Supplied material Start Marker
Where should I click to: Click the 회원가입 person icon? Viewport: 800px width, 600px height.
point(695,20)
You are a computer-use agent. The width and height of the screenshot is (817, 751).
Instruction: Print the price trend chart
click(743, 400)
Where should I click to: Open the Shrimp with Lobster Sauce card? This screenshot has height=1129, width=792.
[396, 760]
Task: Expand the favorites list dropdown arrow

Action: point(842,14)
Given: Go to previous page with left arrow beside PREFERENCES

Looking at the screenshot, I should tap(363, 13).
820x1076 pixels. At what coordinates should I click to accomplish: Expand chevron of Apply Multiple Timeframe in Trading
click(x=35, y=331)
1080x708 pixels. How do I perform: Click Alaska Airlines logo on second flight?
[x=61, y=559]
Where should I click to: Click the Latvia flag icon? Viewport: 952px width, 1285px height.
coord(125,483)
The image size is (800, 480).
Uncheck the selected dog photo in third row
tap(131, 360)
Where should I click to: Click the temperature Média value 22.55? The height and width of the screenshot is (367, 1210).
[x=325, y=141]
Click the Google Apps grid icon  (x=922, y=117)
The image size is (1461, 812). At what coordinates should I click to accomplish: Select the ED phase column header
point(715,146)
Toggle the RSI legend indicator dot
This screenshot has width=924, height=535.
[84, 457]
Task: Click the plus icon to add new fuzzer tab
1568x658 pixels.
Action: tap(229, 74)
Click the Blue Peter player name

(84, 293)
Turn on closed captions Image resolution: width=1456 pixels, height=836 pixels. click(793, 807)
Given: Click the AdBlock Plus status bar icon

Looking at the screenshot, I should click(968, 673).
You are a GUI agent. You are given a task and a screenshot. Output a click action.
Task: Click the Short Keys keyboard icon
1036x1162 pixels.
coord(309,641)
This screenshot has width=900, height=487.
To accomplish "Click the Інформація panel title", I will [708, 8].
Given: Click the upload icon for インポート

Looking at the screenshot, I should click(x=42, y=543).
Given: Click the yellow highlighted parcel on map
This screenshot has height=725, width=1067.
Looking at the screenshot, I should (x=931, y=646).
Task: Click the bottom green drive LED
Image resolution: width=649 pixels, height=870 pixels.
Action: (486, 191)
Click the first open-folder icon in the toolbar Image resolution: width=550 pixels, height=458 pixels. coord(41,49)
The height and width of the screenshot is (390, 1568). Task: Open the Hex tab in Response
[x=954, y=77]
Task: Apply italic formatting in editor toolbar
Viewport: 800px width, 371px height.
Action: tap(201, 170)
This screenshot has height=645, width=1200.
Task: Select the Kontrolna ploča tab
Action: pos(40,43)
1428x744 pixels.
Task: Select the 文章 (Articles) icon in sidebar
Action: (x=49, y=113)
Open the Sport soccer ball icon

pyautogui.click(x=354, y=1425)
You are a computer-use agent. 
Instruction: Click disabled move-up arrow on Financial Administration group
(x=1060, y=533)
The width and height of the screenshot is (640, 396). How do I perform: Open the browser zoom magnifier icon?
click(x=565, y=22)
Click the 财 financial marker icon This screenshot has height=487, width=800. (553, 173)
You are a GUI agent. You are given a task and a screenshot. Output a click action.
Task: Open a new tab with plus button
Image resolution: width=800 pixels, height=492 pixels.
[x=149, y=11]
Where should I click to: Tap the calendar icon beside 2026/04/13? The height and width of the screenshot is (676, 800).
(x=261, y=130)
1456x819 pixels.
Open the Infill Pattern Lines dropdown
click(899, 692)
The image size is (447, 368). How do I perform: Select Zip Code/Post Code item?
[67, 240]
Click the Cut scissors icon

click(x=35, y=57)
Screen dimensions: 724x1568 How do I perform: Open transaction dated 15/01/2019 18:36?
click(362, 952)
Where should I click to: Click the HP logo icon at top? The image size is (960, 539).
Supplied material End Marker
Directions for this task: Restate the entries. Match them exactly.

Output for this exercise:
Where should I click to: Click the 회원가입 person icon? Viewport: 800px width, 600px height.
point(695,20)
You are a computer-use agent. The width and height of the screenshot is (817, 751).
Instruction: Print the price trend chart
click(743, 400)
Where should I click to: Open the Shrimp with Lobster Sauce card? This screenshot has height=1129, width=792.
[396, 760]
Task: Expand the favorites list dropdown arrow

Action: point(842,14)
Given: Go to previous page with left arrow beside PREFERENCES

Looking at the screenshot, I should tap(363, 13).
820x1076 pixels. At what coordinates should I click to accomplish: Expand chevron of Apply Multiple Timeframe in Trading
click(x=35, y=331)
1080x708 pixels. How do I perform: Click Alaska Airlines logo on second flight?
[x=61, y=559]
Where should I click to: Click the Latvia flag icon? Viewport: 952px width, 1285px height.
coord(125,483)
The image size is (800, 480).
Uncheck the selected dog photo in third row
tap(131, 360)
Where should I click to: Click the temperature Média value 22.55? The height and width of the screenshot is (367, 1210).
[x=325, y=141]
Click the Google Apps grid icon  (x=922, y=117)
The image size is (1461, 812). At what coordinates should I click to accomplish: Select the ED phase column header
point(715,146)
Toggle the RSI legend indicator dot
This screenshot has width=924, height=535.
[84, 457]
Task: Click the plus icon to add new fuzzer tab
1568x658 pixels.
Action: tap(229, 74)
Click the Blue Peter player name

(84, 293)
Turn on closed captions Image resolution: width=1456 pixels, height=836 pixels. click(793, 807)
Given: Click the AdBlock Plus status bar icon

Looking at the screenshot, I should click(968, 673).
You are a GUI agent. You are given a task and a screenshot. Output a click action.
Task: Click the Short Keys keyboard icon
1036x1162 pixels.
coord(309,641)
This screenshot has width=900, height=487.
To accomplish "Click the Інформація panel title", I will [708, 8].
Given: Click the upload icon for インポート

Looking at the screenshot, I should click(x=42, y=543).
Given: Click the yellow highlighted parcel on map
This screenshot has height=725, width=1067.
Looking at the screenshot, I should (x=931, y=646).
Task: Click the bottom green drive LED
Image resolution: width=649 pixels, height=870 pixels.
Action: (486, 191)
Click the first open-folder icon in the toolbar Image resolution: width=550 pixels, height=458 pixels. coord(41,49)
The height and width of the screenshot is (390, 1568). Task: Open the Hex tab in Response
[x=954, y=77]
Task: Apply italic formatting in editor toolbar
Viewport: 800px width, 371px height.
Action: tap(201, 170)
This screenshot has height=645, width=1200.
Task: Select the Kontrolna ploča tab
Action: pos(40,43)
1428x744 pixels.
Task: Select the 文章 (Articles) icon in sidebar
Action: (x=49, y=113)
Open the Sport soccer ball icon

pyautogui.click(x=354, y=1425)
You are a computer-use agent. 
Instruction: Click disabled move-up arrow on Financial Administration group
(x=1060, y=533)
The width and height of the screenshot is (640, 396). How do I perform: Open the browser zoom magnifier icon?
click(x=565, y=22)
Click the 财 financial marker icon This screenshot has height=487, width=800. (553, 173)
You are a GUI agent. You are given a task and a screenshot. Output a click action.
Task: Open a new tab with plus button
Image resolution: width=800 pixels, height=492 pixels.
[x=149, y=11]
Where should I click to: Tap the calendar icon beside 2026/04/13? The height and width of the screenshot is (676, 800).
(x=261, y=130)
1456x819 pixels.
Open the Infill Pattern Lines dropdown
click(899, 692)
The image size is (447, 368). How do I perform: Select Zip Code/Post Code item?
[67, 240]
Click the Cut scissors icon

click(x=35, y=57)
Screen dimensions: 724x1568 How do I perform: Open transaction dated 15/01/2019 18:36?
click(362, 952)
Where should I click to: Click the HP logo icon at top? The image size is (960, 539).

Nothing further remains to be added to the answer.